Not least because of its economic implications. Washington and Tokyo not only boast two of the largest economies in the world but are major Chinese customers. The military warning is implicitly coupled with an economic one. This is compounded further by a declaration of what Washington is calling the Indo-Pacific Economic Framework, which will ostensibly include Japan, Australia, New Zealand, South Korea, India, Singapore, Malaysia, Indonesia, Vietnam, the Philippines, Thailand and Brunei. It is not clear what this group will do, or when it will do it. What’s clear is that there are a lot of Asian countries that are willing to participate in an economic grouping essentially sponsored by the United States, with Japan as its first member.

This is no small matter. China is in economic trouble, and President Xi Jinping is in trouble along with it. The Chinese economic miracle depended on exports to generate domestic capital. But for a variety of reasons, demand for its exports is shrinking, which has conspired with other issues to destabilize China’s financial system. India is eager to take China’s place as the world’s top exporter, and Malaysia, Indonesia, Vietnam the Philippines and Thailand would also like to take a piece of it. So if the framework grants any of them free or freer access to the American and Japanese markets, China will become less competitive.

And yet, the origin of China’s problem was political. The U.S. was its biggest customer (and still is but not as much) and that hurt a swath of social groups in the United States. Former President Donald Trump imposed tariffs on goods sold to the U.S., signaling a U.S. shift and shifting China’s internal psychology for unlimited exports to how to manage with potentially contracting exports. In the long run, this was a crisis of confidence that undermined the Chinese financial system, based as it was on real estate, which must be stabilized with the pain of economic restructuring. That in turn creates a political crisis that leads to either new rulers or more repression by the old ones.

There are now two guns pointing at China. One is military, which includes the Quadrilateral Security Dialogue of Japan, India, Australia and the United States. The other is economic, offering a serious challenge to China’s export strategy well before it is ready to shift to domestic consumption. Wars can solve economic problems as World War II did for the United States. The military coalition arrayed against China is unlikely to start a war, while Beijing would be facing a dangerous coalition if it started one itself. The two guns support each other.

This is occurring at the same time the Russo-Ukraine war rages. Russia chose to invade Ukraine with the assumption that Ukraine would crumble. It did not, primarily because of the massive infusions of weaponry sent to support Ukraine as well as an economic strike on Russia. China’s military threat is now facing an increasingly powerful military counter. China is also increasingly isolated. Months ago, it had formed an alliance of sorts with Russia. It was never clear how that alliance would benefit either nation, but now we’ll never know, thanks to Russia’s so far unsuccessful invasion of Ukraine. China can no longer afford to help Russia politically or economically, and Russia cannot afford to help China militarily.

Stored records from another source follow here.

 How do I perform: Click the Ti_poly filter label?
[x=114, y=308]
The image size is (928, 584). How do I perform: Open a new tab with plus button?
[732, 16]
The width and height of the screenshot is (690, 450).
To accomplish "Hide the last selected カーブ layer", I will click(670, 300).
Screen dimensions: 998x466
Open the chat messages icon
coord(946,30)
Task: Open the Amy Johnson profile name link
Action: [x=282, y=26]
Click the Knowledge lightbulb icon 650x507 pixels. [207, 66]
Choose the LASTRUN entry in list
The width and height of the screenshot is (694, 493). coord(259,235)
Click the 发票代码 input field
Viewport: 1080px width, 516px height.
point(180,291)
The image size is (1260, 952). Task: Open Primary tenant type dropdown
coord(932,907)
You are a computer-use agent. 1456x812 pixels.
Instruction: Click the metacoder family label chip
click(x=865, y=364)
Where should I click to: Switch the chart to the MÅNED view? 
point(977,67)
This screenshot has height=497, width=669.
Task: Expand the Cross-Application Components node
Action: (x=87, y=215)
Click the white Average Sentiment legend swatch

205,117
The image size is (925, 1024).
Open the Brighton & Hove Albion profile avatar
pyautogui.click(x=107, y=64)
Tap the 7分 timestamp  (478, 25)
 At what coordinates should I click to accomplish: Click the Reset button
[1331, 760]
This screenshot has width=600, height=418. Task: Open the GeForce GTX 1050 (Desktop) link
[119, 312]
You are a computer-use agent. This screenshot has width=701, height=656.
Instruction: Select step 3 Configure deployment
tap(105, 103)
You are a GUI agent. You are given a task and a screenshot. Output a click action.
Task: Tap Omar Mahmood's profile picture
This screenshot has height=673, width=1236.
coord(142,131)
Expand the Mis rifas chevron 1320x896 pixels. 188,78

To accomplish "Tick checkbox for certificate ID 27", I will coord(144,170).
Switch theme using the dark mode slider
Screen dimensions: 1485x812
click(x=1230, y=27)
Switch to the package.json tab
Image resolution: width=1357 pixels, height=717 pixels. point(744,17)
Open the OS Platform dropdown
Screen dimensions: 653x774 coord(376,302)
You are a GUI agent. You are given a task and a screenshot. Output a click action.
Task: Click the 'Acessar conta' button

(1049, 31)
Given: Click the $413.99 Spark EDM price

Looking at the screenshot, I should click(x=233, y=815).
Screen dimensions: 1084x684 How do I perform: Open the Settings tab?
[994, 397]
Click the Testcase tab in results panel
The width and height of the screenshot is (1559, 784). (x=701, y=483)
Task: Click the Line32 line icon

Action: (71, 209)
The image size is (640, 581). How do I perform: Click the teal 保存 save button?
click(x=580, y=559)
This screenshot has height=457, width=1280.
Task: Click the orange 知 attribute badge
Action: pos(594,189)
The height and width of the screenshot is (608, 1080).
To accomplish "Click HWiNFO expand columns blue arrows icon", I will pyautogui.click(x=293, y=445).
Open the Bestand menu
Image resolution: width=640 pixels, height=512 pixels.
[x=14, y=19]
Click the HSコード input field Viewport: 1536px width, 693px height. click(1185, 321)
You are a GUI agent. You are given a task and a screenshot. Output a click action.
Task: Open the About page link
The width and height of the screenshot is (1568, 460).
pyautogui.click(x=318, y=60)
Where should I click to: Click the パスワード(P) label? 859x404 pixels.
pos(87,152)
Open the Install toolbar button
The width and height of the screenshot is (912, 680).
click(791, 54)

The sum of all this is that the U.S. has reemerged as a global hegemon, even though it really never disappeared. The growth of Russia and China compelled the U.S. to achieve the position it had reached between 1945 and 1991, but that same growth has made Moscow and Beijing vulnerable. The U.S. is now engaged with Russia and China, and for what it’s worth, in Europe.

This is something I forecast in 2009. I said Russia would attack Ukraine, even if I was wrong about the timing of the invasion and how well Russia would fare in it. I also predicted that the war would lead to an internal crisis and that meanwhile an economic crisis in China would create a political crisis, leaving the U.S. as the de facto dominant power in the world.

Now that much of what I wrote has come to pass, I want to start focusing on my next set of 10-20 year forecasts: the emergence of Poland as a leading power in Europe, the reemergence of Japan as the dominant Asian power, and the rise of Turkey. This war is making Poland a significant military power and a decision-maker in Europe. Japan has now admitted that it is both a military and economic power, and as China weakens, it will be the decisive Asian power. My Turkey prediction looks bad, but I stand by it.